THE U.S. ENFIELD BAYONET, P1913, M1917, M1917(VIETNAM), by Daniel Jay Morrison. Demarest, NJ: Breed’s Hill Publishing Co., 2017. ISSN  978-0-692-01878-1. Hardcover, 440 pages, size 8.5 x 11 inches. Newly published.

    This monumental work could also be titled “the encyclopedia of the Pattern 1913/Model 1917 rifle and its bayonet,” so complete is its content. The author has omitted no detail in describing the origin, design, manufacture, use or issue, identification markings, etc., of this venerable rifle and bayonet of World War I and subsequent 20th Century wars. As the book’s title indicates, the bayonet variations are the focus of the book, but the author also tells the tale of the associated rifles and shotguns. Did you know that larger numbers of the M1917 rifle and its bayonet were in U.S. inventory than the Springfield M1903 rifle combination until the advent of WW2?
    The author’s depth of research is indicated by both the copious sources, footnoted in the back, and by the extensive list of experts who contributed (who are listed in the Acknowledgements). Complementing this documentation are the dozens of photographs of soldiers actually holding the weapons described in the accompanying text.
    The beginning pages — the “Introduction” and the “Terminology and Usage” — set the stage for what follows. The book is then divided into two parts.
    Part One describes the development, production and war use of the rifles and bayonets. Chapter 1 gives a short history of the design and development of the rifle, and the history of its manufacture in the U.S. — in which the Remington Arms Co. played a large part. Chapter 2 covers the design and development of the bayonet. The following Chapters 3 through 12 give an exhausting history of the issue and use of the bayonets from WW1 through the Vietnam War.
    Part Two, “For the Collector,” has an introductory chapter (13) on collecting, then a chapter (14) on bayonet markings (extensively listed), a chapter (15) on scabbards, followed by four chapters with miscellaneous information on accessories, etc., including a chapter on fakes and reproductions.

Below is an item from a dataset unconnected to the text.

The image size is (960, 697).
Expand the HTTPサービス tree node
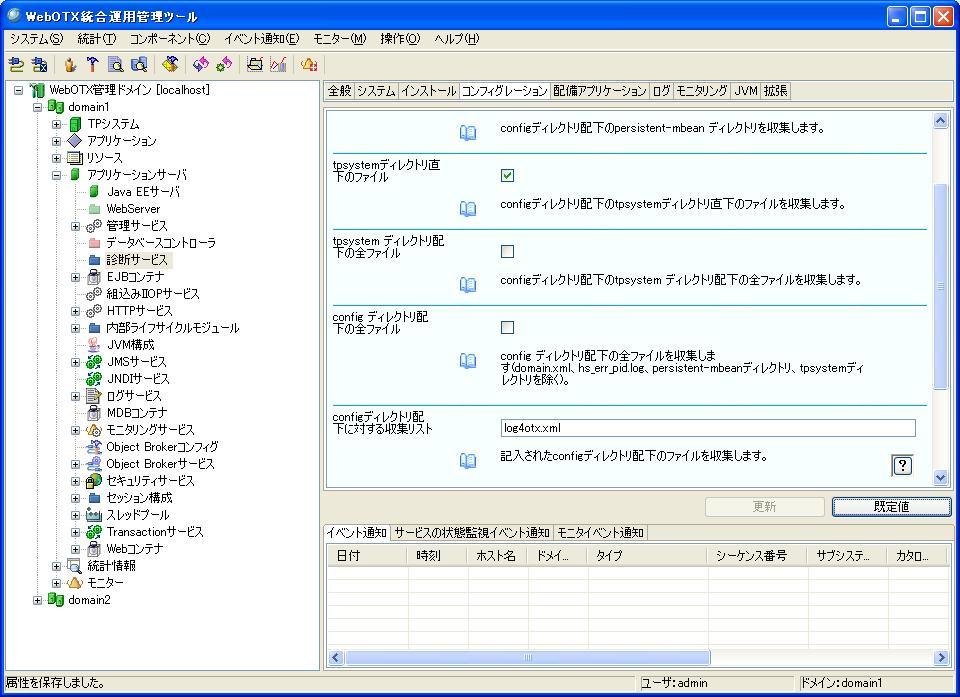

    The text is well and clearly written, and is accompanied by numerous charts, tables and line drawings to better illustrate the information being discussed. The book is printed on heavy, glossy paper which permits clear black and white photographs — of the artifacts and the soldiers — to be crisply reproduced. The large format of the book allows many photographs to be reproduced in sufficient size to show detail. The heavy, glossy cover and equally heavy dust jacket will make for an enduring book.
    Well written and profusely illustrated, this book will live as the ultimate history of these important firearms and bayonets, enduring designs which saw use in several wars throughout the 20th Century. With this book, RSA member readers will come to better appreciate the role that Remington played in their manufacture.